→ **Work required**
Give back every line of the material exactly, as it appears below.

*** Opening Material for the task ***

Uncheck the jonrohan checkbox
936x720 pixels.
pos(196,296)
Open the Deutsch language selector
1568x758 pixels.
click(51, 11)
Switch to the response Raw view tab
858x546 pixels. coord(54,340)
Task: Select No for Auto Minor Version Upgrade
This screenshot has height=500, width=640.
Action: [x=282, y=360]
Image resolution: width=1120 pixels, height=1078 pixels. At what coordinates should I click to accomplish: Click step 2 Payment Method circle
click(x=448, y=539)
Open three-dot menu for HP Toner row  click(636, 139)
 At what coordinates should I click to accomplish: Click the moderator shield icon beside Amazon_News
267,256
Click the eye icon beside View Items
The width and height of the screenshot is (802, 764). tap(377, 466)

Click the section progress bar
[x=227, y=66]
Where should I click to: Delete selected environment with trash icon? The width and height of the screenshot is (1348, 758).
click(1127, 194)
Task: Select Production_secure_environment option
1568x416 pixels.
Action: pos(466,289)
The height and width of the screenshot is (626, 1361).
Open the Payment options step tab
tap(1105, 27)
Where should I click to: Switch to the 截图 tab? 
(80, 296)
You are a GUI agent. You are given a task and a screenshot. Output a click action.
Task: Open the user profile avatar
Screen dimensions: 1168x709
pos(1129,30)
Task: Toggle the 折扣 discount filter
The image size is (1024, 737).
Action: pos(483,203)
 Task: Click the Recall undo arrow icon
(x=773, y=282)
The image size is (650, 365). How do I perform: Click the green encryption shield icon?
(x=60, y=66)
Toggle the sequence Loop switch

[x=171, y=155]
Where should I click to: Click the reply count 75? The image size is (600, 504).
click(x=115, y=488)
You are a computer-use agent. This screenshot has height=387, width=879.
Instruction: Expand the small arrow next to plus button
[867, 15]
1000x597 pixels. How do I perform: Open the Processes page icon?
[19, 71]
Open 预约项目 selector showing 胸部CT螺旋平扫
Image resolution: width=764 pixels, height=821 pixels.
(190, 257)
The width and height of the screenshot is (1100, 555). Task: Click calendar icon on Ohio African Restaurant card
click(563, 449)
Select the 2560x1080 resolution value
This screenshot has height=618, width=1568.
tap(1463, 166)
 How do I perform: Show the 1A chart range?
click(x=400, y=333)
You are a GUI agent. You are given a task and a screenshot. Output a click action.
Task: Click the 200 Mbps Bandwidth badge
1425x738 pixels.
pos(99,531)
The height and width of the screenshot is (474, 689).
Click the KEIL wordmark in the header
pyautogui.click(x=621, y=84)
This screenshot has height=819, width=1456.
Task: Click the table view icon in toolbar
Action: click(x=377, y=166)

*** Closing Material for the task ***

→ **Completed exercise**
Uncheck the jonrohan checkbox
936x720 pixels.
pos(196,296)
Open the Deutsch language selector
1568x758 pixels.
click(51, 11)
Switch to the response Raw view tab
858x546 pixels. coord(54,340)
Task: Select No for Auto Minor Version Upgrade
This screenshot has height=500, width=640.
Action: [x=282, y=360]
Image resolution: width=1120 pixels, height=1078 pixels. At what coordinates should I click to accomplish: Click step 2 Payment Method circle
click(x=448, y=539)
Open three-dot menu for HP Toner row  click(636, 139)
 At what coordinates should I click to accomplish: Click the moderator shield icon beside Amazon_News
267,256
Click the eye icon beside View Items
The width and height of the screenshot is (802, 764). tap(377, 466)

Click the section progress bar
[x=227, y=66]
Where should I click to: Delete selected environment with trash icon? The width and height of the screenshot is (1348, 758).
click(1127, 194)
Task: Select Production_secure_environment option
1568x416 pixels.
Action: pos(466,289)
The height and width of the screenshot is (626, 1361).
Open the Payment options step tab
tap(1105, 27)
Where should I click to: Switch to the 截图 tab? 
(80, 296)
You are a GUI agent. You are given a task and a screenshot. Output a click action.
Task: Open the user profile avatar
Screen dimensions: 1168x709
pos(1129,30)
Task: Toggle the 折扣 discount filter
The image size is (1024, 737).
Action: pos(483,203)
 Task: Click the Recall undo arrow icon
(x=773, y=282)
The image size is (650, 365). How do I perform: Click the green encryption shield icon?
(x=60, y=66)
Toggle the sequence Loop switch

[x=171, y=155]
Where should I click to: Click the reply count 75? The image size is (600, 504).
click(x=115, y=488)
You are a computer-use agent. This screenshot has height=387, width=879.
Instruction: Expand the small arrow next to plus button
[867, 15]
1000x597 pixels. How do I perform: Open the Processes page icon?
[19, 71]
Open 预约项目 selector showing 胸部CT螺旋平扫
Image resolution: width=764 pixels, height=821 pixels.
(190, 257)
The width and height of the screenshot is (1100, 555). Task: Click calendar icon on Ohio African Restaurant card
click(563, 449)
Select the 2560x1080 resolution value
This screenshot has height=618, width=1568.
tap(1463, 166)
 How do I perform: Show the 1A chart range?
click(x=400, y=333)
You are a GUI agent. You are given a task and a screenshot. Output a click action.
Task: Click the 200 Mbps Bandwidth badge
1425x738 pixels.
pos(99,531)
The height and width of the screenshot is (474, 689).
Click the KEIL wordmark in the header
pyautogui.click(x=621, y=84)
This screenshot has height=819, width=1456.
Task: Click the table view icon in toolbar
Action: click(x=377, y=166)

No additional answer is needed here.